Previous authors have examined dry lightning primarily in the context of larger scale atmospheric patterns such as a dry layer below the convectively active layer, finding an increase in ignitions per flash for such conditions [
6]. Modeling that accounts for large scale transport affecting moisture and stability has shown skill in predicting wildfire breakouts [
4,
5,
8]. An alternate way for dry lightning to occur is horizontal displacement of flashes from the precipitation associated with it, which will be examined to some extent in this work.
Flash ignition is also dependent on the current magnitude and duration, and it is commonly assumed that a long continuing current (LCC) is necessary for ignition [
9]. Positive flashes are four times more likely to have an LCC than negative flashes [
10,
11] so should be more likely to cause ignitions, yet the literature shows mixed results. For example, Anderson [
9] modeled wildfire ignitions based on the assumption that only LCC would ignite fires, and found correlation coefficients ranging from 0.3 to 0.76, though other complicating variables such as rainfall, moisture content and survival time were modeled rather than observed.
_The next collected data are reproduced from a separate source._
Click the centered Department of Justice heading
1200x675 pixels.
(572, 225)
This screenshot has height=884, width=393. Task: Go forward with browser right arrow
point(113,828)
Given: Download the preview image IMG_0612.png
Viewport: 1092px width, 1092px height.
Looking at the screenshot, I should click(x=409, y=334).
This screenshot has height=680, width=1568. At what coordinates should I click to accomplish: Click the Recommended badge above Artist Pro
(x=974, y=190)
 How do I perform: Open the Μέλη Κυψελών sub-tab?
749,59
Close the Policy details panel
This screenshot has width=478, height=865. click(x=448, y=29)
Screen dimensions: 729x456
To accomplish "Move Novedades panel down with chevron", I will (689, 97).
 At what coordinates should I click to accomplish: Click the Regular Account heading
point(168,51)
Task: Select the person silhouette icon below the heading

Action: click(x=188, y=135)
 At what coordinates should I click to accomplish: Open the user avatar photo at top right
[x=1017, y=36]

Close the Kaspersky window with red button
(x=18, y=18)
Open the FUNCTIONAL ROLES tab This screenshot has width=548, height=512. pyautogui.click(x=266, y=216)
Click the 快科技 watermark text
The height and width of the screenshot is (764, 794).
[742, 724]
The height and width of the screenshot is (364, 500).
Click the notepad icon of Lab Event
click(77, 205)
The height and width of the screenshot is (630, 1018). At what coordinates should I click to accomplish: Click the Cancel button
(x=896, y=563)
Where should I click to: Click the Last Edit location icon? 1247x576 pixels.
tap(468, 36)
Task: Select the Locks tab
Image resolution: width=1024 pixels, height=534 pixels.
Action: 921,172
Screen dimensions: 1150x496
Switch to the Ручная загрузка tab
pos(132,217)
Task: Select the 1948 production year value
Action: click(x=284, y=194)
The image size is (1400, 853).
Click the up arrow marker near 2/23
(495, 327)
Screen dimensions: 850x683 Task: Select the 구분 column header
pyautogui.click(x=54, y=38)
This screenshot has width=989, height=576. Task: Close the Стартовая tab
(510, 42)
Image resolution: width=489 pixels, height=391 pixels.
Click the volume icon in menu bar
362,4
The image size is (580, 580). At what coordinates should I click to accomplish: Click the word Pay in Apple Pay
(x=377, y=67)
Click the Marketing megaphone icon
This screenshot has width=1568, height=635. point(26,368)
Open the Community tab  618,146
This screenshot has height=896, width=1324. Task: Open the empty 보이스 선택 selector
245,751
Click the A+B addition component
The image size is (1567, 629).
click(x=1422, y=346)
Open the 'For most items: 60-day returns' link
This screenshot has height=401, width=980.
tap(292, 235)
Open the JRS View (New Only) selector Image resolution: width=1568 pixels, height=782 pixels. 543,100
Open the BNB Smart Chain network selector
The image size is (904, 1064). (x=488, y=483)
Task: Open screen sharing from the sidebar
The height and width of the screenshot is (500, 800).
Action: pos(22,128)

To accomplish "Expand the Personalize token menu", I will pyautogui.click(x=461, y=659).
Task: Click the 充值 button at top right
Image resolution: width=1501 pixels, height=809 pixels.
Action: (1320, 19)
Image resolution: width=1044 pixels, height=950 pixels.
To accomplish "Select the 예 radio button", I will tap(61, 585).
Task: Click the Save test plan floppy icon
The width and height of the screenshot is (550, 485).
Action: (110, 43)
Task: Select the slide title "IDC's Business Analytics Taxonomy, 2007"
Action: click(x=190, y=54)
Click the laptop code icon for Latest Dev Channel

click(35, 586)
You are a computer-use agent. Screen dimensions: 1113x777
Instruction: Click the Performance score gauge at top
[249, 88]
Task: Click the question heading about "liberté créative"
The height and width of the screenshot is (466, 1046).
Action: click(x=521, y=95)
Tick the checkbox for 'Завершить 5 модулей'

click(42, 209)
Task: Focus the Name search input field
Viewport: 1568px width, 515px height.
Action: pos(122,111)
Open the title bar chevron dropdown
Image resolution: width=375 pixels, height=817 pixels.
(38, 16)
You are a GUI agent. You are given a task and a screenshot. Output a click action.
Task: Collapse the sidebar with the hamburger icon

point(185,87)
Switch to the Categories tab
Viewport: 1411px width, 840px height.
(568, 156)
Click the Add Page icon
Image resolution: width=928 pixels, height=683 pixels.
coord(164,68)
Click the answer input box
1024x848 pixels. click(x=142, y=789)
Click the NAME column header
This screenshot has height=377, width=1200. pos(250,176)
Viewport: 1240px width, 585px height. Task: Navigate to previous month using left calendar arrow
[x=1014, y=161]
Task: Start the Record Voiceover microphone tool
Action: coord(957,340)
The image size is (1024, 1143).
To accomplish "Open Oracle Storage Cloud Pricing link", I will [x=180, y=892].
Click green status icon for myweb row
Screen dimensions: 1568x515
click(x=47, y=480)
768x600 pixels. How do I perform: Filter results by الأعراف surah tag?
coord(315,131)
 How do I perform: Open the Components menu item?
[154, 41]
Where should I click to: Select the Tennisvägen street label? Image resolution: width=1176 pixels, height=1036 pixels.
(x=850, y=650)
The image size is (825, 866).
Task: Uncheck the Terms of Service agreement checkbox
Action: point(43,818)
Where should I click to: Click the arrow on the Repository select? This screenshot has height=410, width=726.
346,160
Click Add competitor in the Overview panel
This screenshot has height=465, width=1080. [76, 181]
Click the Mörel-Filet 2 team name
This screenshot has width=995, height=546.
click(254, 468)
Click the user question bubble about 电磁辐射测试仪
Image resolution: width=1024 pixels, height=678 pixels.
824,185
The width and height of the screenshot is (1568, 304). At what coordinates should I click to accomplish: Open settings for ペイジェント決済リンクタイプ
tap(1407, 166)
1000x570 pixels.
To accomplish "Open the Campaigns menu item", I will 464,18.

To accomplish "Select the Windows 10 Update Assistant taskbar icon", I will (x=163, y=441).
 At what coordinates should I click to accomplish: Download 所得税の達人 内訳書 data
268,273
Nausler [
12] found a significant increase in the ratio of positive to negative strikes in the vicinity of fire ignitions, though cautioned that the greater tendency of positive strikes to land outside the precipitation core could contribute to the relationship. Schultz et al [
1] found that 90% of the lightning flashes closest to ignition points were negative: mirroring the ratio of all negative to positive flashes and thus indicating ignition is independent of LCC, agreeing with Flanagan and Wooten [
13].
A recent study most closely aligned to that presented here is the 2020 work of MacNamara et al [
14], which examined the fine resolution statistics of lightning and rainfall in the vicinity of lightning ignited fires. They found that fire ignitions, spatial lightning and rain peaks were rarely co-located, with lower rain rates and slightly higher flash densities found in the immediate vicinity of ignition points. Positive flashes were no more likely to cause ignitions than negative flashes. Though our work uses a different fire dataset and a coarser precipitation dataset over a different time and space domain, it is important to recognize that we independently confirm nearly all their qualitative results and are in reasonable agreement with their numerical results. The main analytical extension in this work is the comparison of the characteristics of storms that are and are not associated with fire ignitions, while the previous work compared lighting and rain that is immediately adjacent to ignitions to that which is nearby.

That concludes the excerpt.